→ What this task involves: When you reach the line that contains "You are a GUI" in the data below, start reproducing lines exactly, and stop after the line that contains "Что такое открытый кастинг? (278, 1178)".

→ Dataset records:
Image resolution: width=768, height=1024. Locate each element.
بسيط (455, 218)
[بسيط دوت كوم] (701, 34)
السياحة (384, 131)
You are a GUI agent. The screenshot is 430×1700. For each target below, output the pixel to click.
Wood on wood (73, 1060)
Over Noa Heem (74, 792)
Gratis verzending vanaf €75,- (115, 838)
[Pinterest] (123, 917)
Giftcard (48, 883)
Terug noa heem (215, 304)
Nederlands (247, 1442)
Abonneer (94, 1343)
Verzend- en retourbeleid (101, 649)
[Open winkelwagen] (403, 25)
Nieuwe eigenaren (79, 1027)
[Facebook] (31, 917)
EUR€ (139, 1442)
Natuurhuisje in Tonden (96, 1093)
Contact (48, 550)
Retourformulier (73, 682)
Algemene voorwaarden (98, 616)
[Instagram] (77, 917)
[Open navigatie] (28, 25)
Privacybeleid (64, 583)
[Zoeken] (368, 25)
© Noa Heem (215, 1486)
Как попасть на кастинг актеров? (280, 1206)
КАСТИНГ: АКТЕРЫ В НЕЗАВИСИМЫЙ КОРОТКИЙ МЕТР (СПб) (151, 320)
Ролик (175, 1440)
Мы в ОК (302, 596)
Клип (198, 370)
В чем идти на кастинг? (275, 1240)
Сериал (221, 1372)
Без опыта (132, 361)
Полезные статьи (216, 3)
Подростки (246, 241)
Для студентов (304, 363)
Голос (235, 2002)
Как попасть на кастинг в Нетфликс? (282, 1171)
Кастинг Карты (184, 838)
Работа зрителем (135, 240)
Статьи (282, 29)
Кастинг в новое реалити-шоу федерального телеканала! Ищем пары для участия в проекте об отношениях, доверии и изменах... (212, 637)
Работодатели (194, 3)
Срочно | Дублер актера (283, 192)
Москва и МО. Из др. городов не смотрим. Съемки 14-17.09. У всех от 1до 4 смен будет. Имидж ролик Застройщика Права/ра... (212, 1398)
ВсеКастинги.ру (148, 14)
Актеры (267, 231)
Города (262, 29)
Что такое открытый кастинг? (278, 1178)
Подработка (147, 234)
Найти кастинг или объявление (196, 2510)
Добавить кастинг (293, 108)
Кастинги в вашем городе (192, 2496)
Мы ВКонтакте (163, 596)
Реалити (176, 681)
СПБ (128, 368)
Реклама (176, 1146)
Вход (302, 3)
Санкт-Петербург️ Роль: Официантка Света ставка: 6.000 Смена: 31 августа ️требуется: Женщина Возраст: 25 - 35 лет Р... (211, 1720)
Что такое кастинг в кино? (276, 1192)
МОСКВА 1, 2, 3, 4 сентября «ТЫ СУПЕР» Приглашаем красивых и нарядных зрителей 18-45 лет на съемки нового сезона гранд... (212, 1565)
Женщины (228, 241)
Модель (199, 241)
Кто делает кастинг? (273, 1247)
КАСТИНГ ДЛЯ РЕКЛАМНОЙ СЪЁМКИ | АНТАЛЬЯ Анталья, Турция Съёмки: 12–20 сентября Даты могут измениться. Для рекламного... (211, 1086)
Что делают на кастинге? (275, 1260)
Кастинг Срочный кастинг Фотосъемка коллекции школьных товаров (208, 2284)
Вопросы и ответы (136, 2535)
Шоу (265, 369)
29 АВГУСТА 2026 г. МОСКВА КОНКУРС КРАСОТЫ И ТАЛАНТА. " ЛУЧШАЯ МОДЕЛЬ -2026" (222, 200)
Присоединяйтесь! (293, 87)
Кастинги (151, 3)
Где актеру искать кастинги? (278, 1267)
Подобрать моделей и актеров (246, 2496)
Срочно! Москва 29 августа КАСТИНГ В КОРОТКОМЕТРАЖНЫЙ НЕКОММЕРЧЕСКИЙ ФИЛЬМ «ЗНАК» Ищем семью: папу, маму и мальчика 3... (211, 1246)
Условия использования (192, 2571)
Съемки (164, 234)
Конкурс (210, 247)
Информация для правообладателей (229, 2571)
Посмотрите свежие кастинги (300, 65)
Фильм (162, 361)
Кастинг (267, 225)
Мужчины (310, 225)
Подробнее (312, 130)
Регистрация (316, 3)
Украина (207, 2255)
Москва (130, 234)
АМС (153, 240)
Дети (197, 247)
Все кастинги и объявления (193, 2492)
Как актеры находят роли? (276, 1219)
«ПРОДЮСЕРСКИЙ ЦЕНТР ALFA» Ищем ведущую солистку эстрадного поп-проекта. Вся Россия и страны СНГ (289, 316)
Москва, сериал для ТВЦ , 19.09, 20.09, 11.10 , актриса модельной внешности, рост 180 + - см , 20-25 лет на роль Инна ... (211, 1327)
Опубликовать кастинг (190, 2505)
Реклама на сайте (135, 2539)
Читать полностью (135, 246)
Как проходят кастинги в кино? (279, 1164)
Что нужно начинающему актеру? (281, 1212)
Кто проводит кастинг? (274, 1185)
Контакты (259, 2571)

---

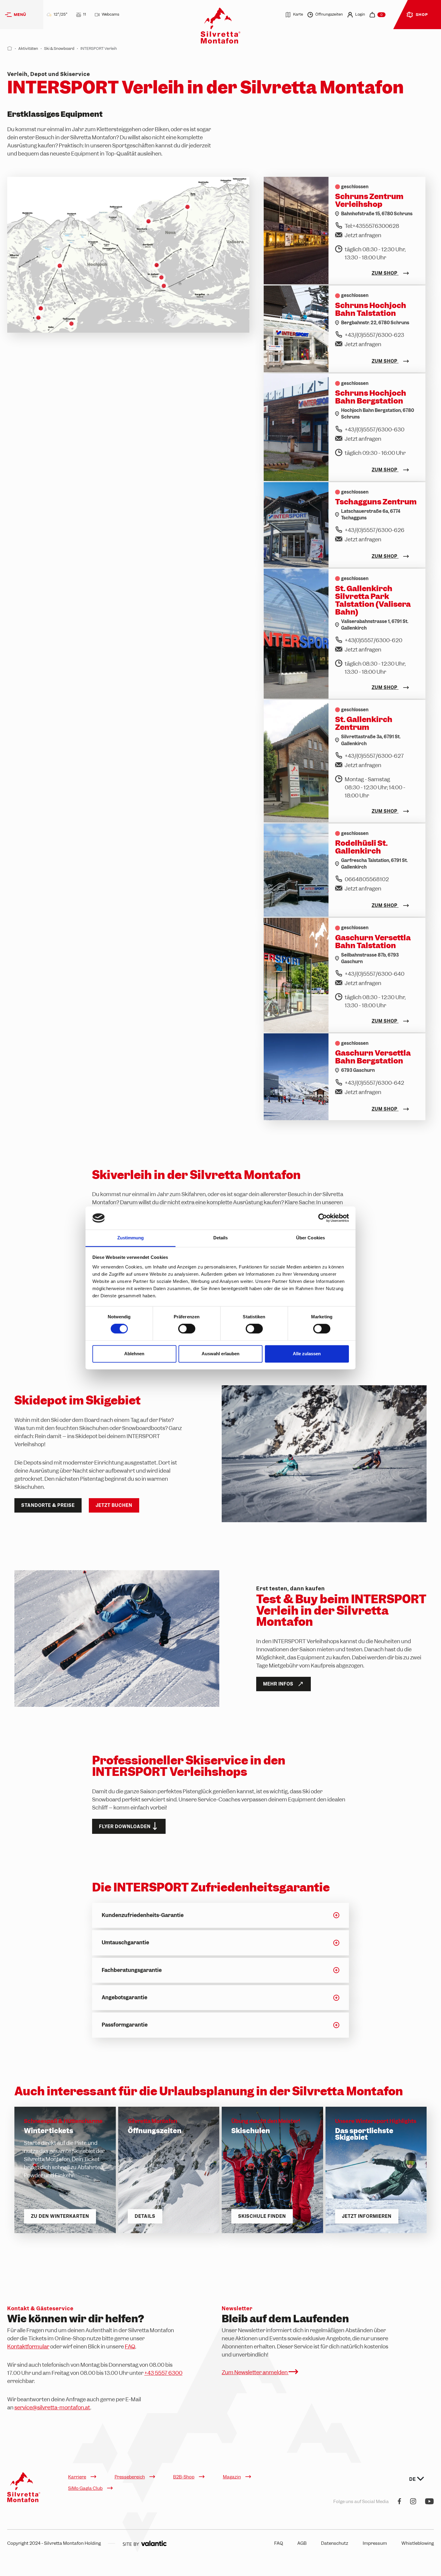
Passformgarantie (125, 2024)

--

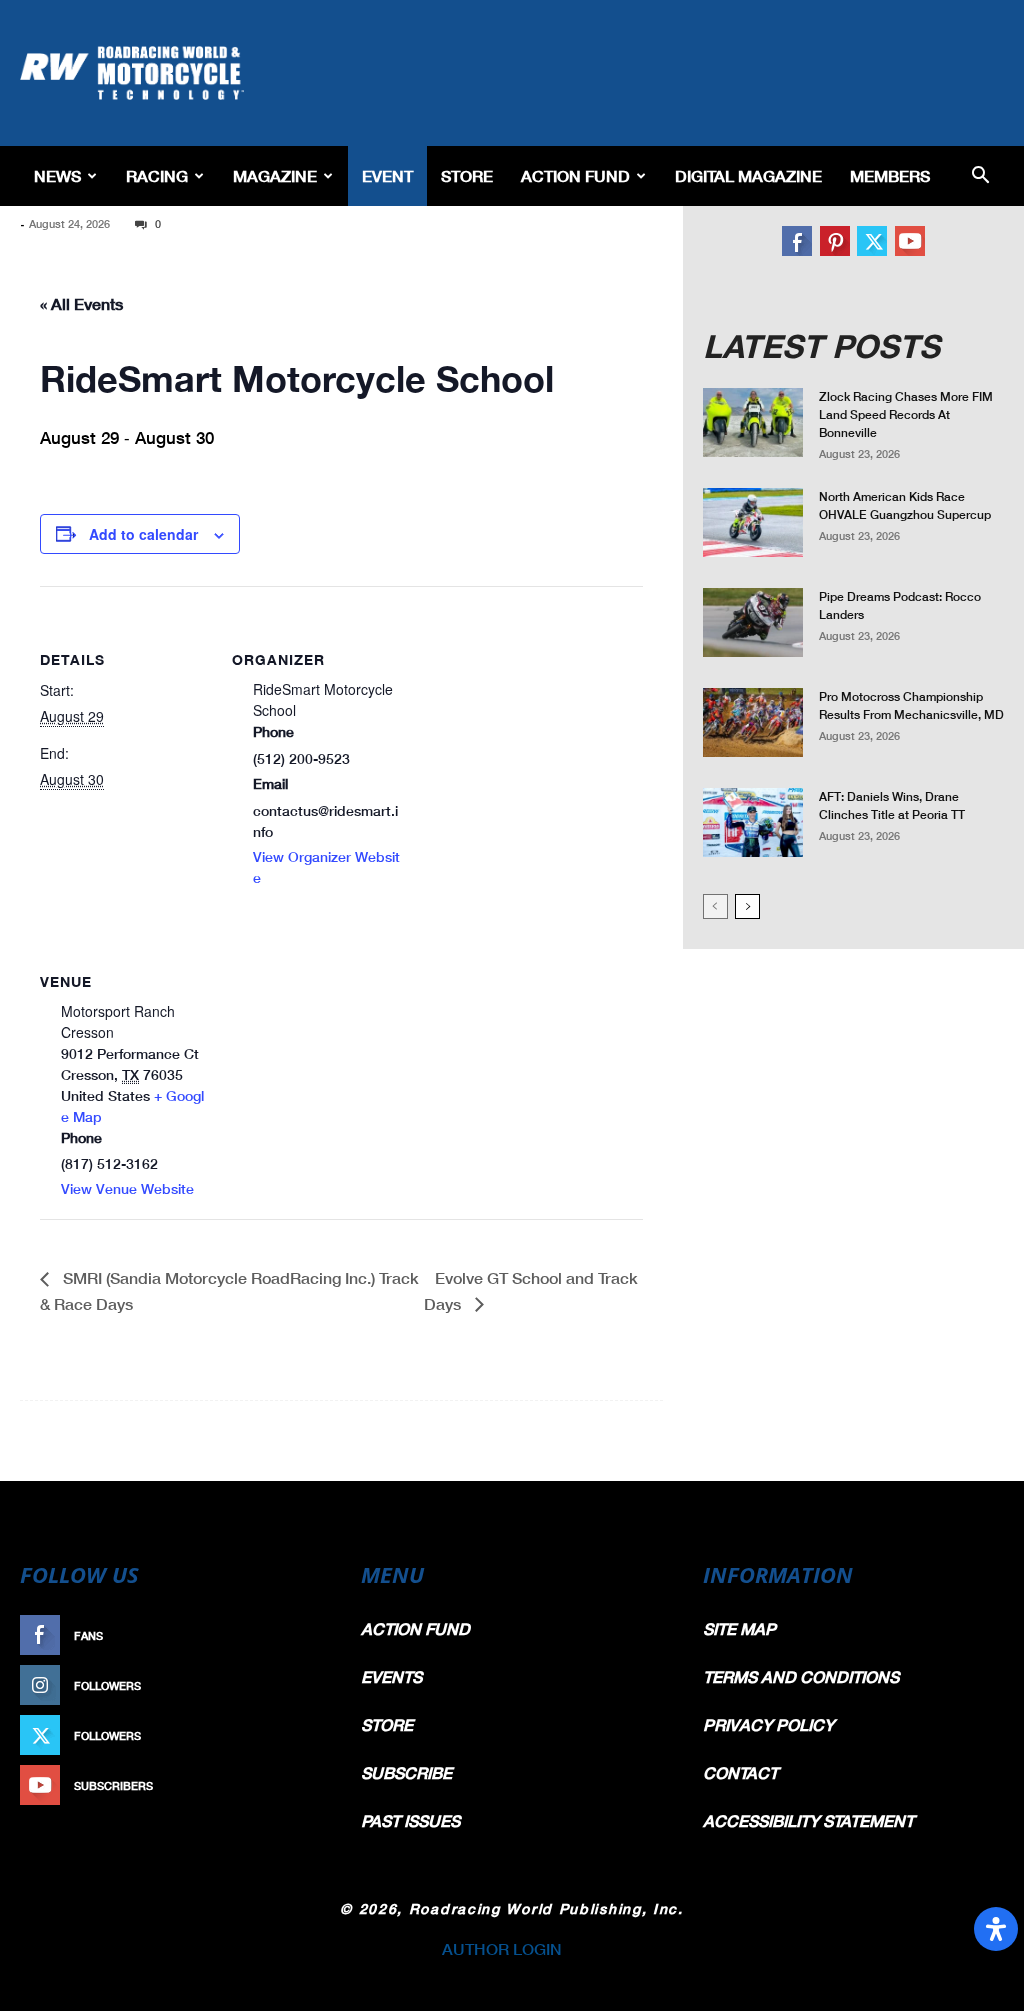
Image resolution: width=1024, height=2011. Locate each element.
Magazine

→ Exercise solution:
You are a GUI agent. The screenshot is 430×1700. For each target below, output the pixel to click.
Wood on wood (73, 1060)
Over Noa Heem (74, 792)
Gratis verzending vanaf €75,- (115, 838)
[Pinterest] (123, 917)
Giftcard (48, 883)
Terug noa heem (215, 304)
Nederlands (247, 1442)
Abonneer (94, 1343)
Verzend- en retourbeleid (101, 649)
[Open winkelwagen] (403, 25)
Nieuwe eigenaren (79, 1027)
[Facebook] (31, 917)
EUR€ (139, 1442)
Natuurhuisje in Tonden (96, 1093)
Contact (48, 550)
Retourformulier (73, 682)
Algemene voorwaarden (98, 616)
[Instagram] (77, 917)
[Open navigatie] (28, 25)
Privacybeleid (64, 583)
[Zoeken] (368, 25)
© Noa Heem (215, 1486)
Как попасть на кастинг актеров? (280, 1206)
КАСТИНГ: АКТЕРЫ В НЕЗАВИСИМЫЙ КОРОТКИЙ МЕТР (СПб) (151, 320)
Ролик (175, 1440)
Мы в ОК (302, 596)
Клип (198, 370)
В чем идти на кастинг? (275, 1240)
Сериал (221, 1372)
Без опыта (132, 361)
Полезные статьи (216, 3)
Подростки (246, 241)
Для студентов (304, 363)
Голос (235, 2002)
Как попасть на кастинг в Нетфликс? (282, 1171)
Кастинг Карты (184, 838)
Работа зрителем (135, 240)
Статьи (282, 29)
Кастинг в новое реалити-шоу федерального телеканала! Ищем пары для участия в проекте об отношениях, доверии и изменах... (212, 637)
Работодатели (194, 3)
Срочно | Дублер актера (283, 192)
Москва и МО. Из др. городов не смотрим. Съемки 14-17.09. У всех от 1до 4 смен будет. Имидж ролик Застройщика Права/ра... (212, 1398)
ВсеКастинги.ру (148, 14)
Актеры (267, 231)
Города (262, 29)
Что такое открытый кастинг? (278, 1178)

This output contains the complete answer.